-- BEGIN Extract provided --

NEON can quickly narrow a 128-bit comparision byte mask to 64-bits,
using either 'shift right and narrow (SHRN
)' or 'pack using signed saturation (VQMOVN/SQXTN
)'.
This allows the mask to be extracted to a 64-bit general purpose register on __aarch64__
.
Once extracted, the mask can be checked for all-zeros or all-ones (-1).
The first match could be found using __builtin_ctzll(m)
(rbit/clz
).
All matches could be enumerated by clearing any redunant bits then stepping with m &= m - 1
.
etc.
See Danila Kutenin's blog post Porting x86 vector bitmask optimizations to Arm NEON.
// find first match
uint8x16_t byte_mask = vceqq_u8(input, vdupq_n_u8('A'))
uint8x8_t nibble_mask = vshrn_n_u16(vreinterpretq_u16_u8(byte_mask), 4);
uint64_t m = vget_lane_u64(vreinterpret_u64_u8(nibble_mask), 0);
if (m != 0) return __builtin_ctzll(m) >> 2;
If an actual bitmap is needed:
Scalar multiplication could be used to extract bits from each 64-bit word of the comparision mask.
See Arseny Kapoulkine's blog post VPEXPANDB on NEON with Z3.
Similar to Extracting bits with a single multiplication except optimized for bytes being either 0xFF
or 0x00
.
uint64_t NEON_i8x16_MatchMask (const uint8_t* ptr, uint8_t match_byte) {
uint8x16_t cmpMask = vceqq_u8(vld1q_u8(ptr), vdupq_n_u8(match_byte));
// extract each 64-bit lane into a 64-bit general purpose register
uint64_t hi = vgetq_lane_u64(vreinterpretq_u64_u8(cmpMask), 1);
uint64_t lo = vgetq_lane_u64(vreinterpretq_u64_u8(cmpMask), 0);
// extract bits
const uint64_t magic = 0x000103070f1f3f80ull;
hi = (hi * magic) >> 56;
lo = (lo * magic) >> 56;
return (hi << 8) + lo;
}
Processing 64+ bytes in bulk may allow for a more efficient implementation of the 'movemask' operation.

-- END Extract provided --
-- BEGIN Entries provided --

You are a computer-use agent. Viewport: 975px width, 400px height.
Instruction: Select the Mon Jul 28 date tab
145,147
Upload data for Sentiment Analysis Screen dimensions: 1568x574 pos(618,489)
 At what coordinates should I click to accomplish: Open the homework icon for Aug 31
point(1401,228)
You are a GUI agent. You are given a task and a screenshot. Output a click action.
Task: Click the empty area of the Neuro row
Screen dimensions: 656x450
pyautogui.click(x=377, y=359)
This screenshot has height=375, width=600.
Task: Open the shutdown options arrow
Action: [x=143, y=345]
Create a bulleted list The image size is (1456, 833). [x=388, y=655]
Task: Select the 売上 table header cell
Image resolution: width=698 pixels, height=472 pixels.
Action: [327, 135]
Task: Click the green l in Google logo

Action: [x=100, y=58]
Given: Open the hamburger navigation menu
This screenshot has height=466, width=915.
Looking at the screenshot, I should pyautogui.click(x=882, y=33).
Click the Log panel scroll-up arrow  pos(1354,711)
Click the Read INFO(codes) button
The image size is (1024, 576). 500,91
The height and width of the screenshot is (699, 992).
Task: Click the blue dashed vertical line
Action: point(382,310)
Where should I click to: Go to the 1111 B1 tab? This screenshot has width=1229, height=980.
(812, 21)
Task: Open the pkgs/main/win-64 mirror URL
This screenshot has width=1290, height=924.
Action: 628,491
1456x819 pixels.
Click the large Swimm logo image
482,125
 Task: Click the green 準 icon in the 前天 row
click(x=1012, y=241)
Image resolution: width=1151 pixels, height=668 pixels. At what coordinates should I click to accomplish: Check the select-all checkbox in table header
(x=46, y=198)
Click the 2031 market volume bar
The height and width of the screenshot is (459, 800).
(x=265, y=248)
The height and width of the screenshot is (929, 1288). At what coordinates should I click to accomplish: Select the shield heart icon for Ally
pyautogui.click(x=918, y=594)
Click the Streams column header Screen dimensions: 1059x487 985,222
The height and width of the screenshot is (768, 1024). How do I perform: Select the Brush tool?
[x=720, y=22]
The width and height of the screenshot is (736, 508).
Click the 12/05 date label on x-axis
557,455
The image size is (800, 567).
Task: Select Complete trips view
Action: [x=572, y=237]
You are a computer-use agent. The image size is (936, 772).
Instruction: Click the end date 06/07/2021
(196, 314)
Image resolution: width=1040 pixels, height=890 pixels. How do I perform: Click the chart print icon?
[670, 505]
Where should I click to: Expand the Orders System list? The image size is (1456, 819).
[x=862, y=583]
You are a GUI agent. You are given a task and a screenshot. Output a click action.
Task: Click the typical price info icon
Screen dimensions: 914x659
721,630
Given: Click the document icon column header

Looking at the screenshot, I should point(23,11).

-- END Entries provided --

◆ **Given exercise**:
List each distinct function beginning with "v" that the body of NEON_i8x16_MatchMask calls in the extract on NEON mask extraction.

◆ **Finished task**:
- vceqq_u8
- vld1q_u8
- vdupq_n_u8
- vgetq_lane_u64
- vreinterpretq_u64_u8